Ciò che ricordo è quanto fossimo liberi. Solzhenitsyn una volta disse di essersi fermato su una autostrada deserta, di essere uscito dalla macchina e di essersi meravigliato che nessuno sapesse dove egli fosse, onemmeno se ne preoccupò. Così era a King George. Ti parcheggiavi con la tua fidanzata per infinite ore in qualche posto lontano da occhi indiscreti nei boschi. Nessuno chiedeva dove fossi stato, o cosa avessi fatto, o più probabilmente cosa non avessi fatto. I genitori non si preoccupavano perchè non c'era bisogno che si preoccupassero.

A posteriori potrebbe sembrare senza regole. E lo era. Nel mondo di oggi di super-sorveglianza da parte di poliziotti ostili, di metal-detector, di polizia nelle scuole, di classi obbligatorie per il controllo della rabbia e di ingestioni forzate di Ritalin o Prozac, King George suona, bè, pericolosa. Voglio dire, come si può lasciare che i ragazzini vadano in giro come vogliono, con...con...pistole, (eeeeeeeeeeeeeeeeeeeeeek!) birra e canoe non registrate senza la supervisione di un adulto premuroso, e...?

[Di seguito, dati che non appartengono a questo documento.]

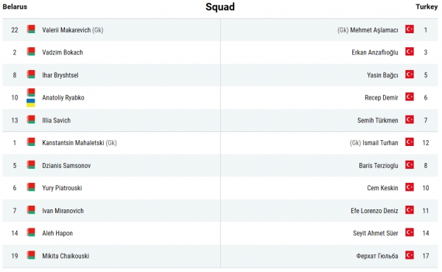Open Yasin Bağcı's profile

382,75
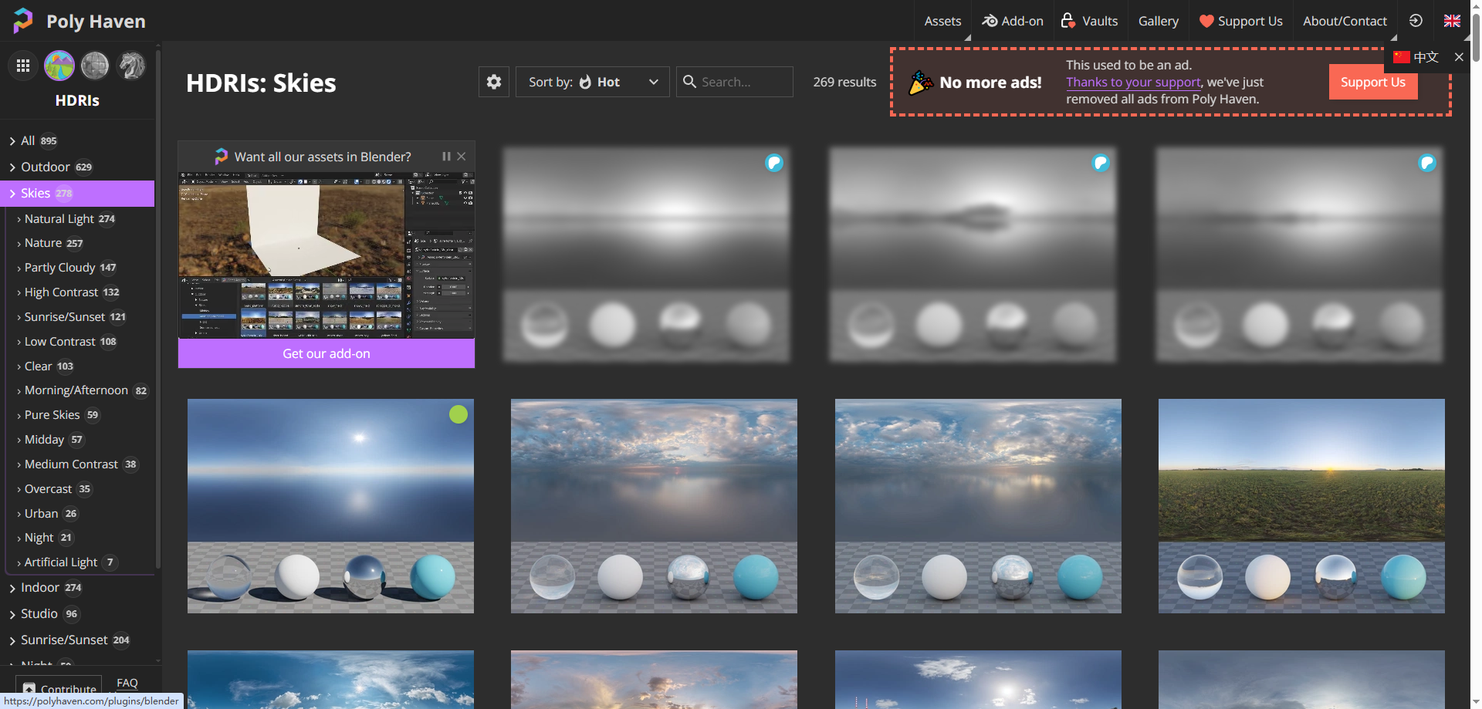Viewport: 1482px width, 709px height.
Task: Select the HDRIs landscape category icon
Action: [59, 66]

La risposta ovviamente è che noi sorvegliavamo noi stessi. Entro i limiti, comunque. Mi ricordo di quando stavo sul tettuccio della station wagon di mio padre e guardavo al pedale del freno perchè non avevo preso come avrei voluto quella curva ad S in discesa sulla Indian Town Road.

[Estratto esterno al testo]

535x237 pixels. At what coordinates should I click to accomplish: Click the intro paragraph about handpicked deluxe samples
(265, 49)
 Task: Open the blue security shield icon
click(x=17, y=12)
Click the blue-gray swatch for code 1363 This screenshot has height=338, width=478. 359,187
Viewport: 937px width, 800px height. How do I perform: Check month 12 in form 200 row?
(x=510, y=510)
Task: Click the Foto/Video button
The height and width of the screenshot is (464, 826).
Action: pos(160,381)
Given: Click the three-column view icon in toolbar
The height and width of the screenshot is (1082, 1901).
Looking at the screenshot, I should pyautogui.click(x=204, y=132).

Ma, essendo ragazzini del Sud, sapevamo come maneggiare una pistola e le donne sapevano come maneggiare noi, e sebbene i ragazzi di campagna erano fisicamente resistenti nel fare lavori reali (consultare un libro di storia), non eravamo pazzi.Credo che eravamo felici, per quanto gli adolescenti vorrebbero esserlo. Solo che non lo sapevamo.

La disgrazia che vediamo quest'oggi – ragazzini che sparano uccidendo dieci compagni di classe, presunti studenti fusi dalle metanfetamine, suicidi, frequenti gravidanze – non accadevano proprio. Perchè? Perchè (sospetto fortemente) eravamo lasciati dannatamente in pace. Ai ragazzi era permesso di essere ragazzi ed alle ragazze di essere ragazze. Siamo cresciuti come l'erbaccia, come natura comanda, e non abbiamo avuto né anoressia né bulimia oppure una rabbia fumante dentro di noi, che deriva dall'essere un ragazzino forzato ad essere una ragazzina o un'androgino o un fiore.

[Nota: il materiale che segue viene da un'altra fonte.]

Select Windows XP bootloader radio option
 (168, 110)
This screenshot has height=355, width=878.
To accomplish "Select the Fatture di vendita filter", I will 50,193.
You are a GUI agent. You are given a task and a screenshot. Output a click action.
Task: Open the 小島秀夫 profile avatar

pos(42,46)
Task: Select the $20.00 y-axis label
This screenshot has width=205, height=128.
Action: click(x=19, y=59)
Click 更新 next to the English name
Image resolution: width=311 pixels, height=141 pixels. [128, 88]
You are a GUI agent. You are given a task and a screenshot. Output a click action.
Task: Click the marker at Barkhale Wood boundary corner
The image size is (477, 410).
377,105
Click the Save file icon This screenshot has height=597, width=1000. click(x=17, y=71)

Non posso parlare bene per le ragazze, eccezion fatta che erano sane di mente, bonarie e splendide. So di sicuro che i ragazzini avevano bisogno, come le piante hanno bisogno della luce solare, di andare in canoa su fiumi sconosciuti, di nuotare, di andare in bicicletta e competere – senza un'adulto premuroso. In autunno eravamo soliti giocare per ore a basket nella palestra – senza sorveglianza. Il più brillante di noi leggeva voracemente. Qualcuno era un radioamatore o leggeva testi di psicologia. Ma avevamo bisogno di sforzi fisici, avventura e libertà.

Li avevamo. La conseguenza? Avevamo la testa sulle spalle. Probabilmente abbiamo anche pensato che il mondo pareva essere un buon posto per un pò. Sebbene l'intero liceo avesse facile accesso alle armi da fuoco, nessuno mai sparò a nessun'altro. Solo l'idea sarebbe sembrata fantasiosa. Nelle rare risse, i ragazzi potevano colpirsi sul naso tra di loro. Prendere una chiave inglese? Colpire l'altro ragazzo in testa? Nessuna di queste possibilità.

Tuttu questo discorso farà infuriare l'intero fradicio bolo di terapisti, consulenti, psicologi che si grattano la barba, femministe, bevitori di succhi di frutta e promotori insicuri di creme solari. Ma ha funzionato.